## Listed records

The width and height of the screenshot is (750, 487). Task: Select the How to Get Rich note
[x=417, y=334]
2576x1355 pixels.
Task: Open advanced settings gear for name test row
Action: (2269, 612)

## Objective
Reproduce every one of the rows above verbatim, line by line, without any alteration.

## Written solution
The width and height of the screenshot is (750, 487). Task: Select the How to Get Rich note
[x=417, y=334]
2576x1355 pixels.
Task: Open advanced settings gear for name test row
Action: (2269, 612)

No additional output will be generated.